### What is required
Please transcribe the data exactly as shown, skipping the images.

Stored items

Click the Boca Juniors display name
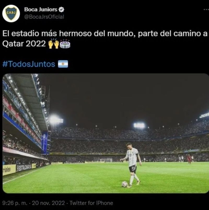40,10
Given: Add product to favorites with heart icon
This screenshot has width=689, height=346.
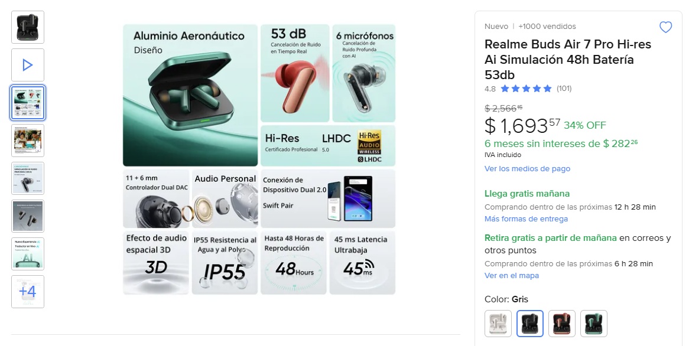Looking at the screenshot, I should coord(665,27).
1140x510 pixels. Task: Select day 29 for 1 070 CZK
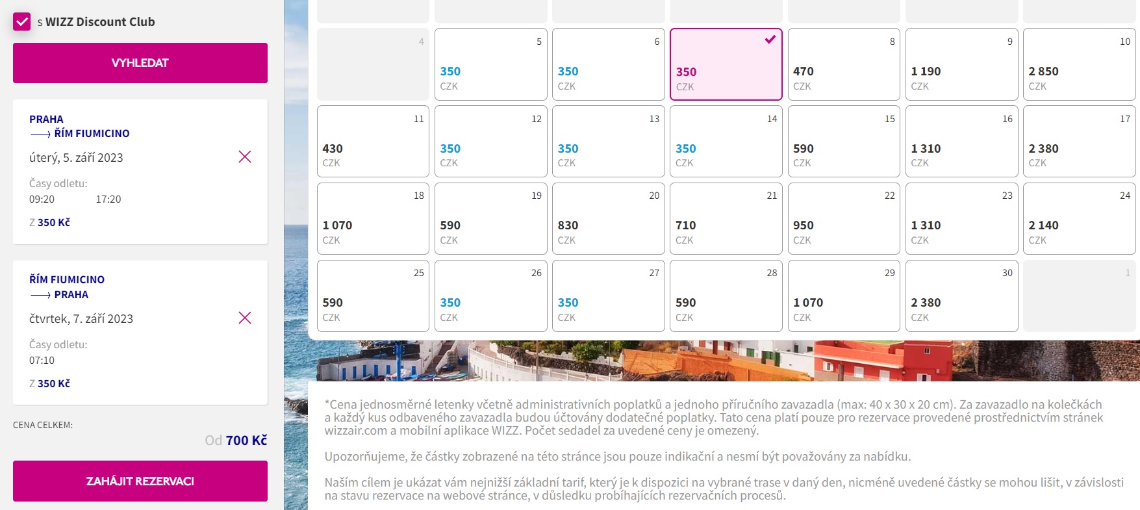844,296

### Task solution
Click the Boca Juniors display name
40,10
Given: Add product to favorites with heart icon
This screenshot has width=689, height=346.
Looking at the screenshot, I should coord(665,27).
1140x510 pixels. Task: Select day 29 for 1 070 CZK
844,296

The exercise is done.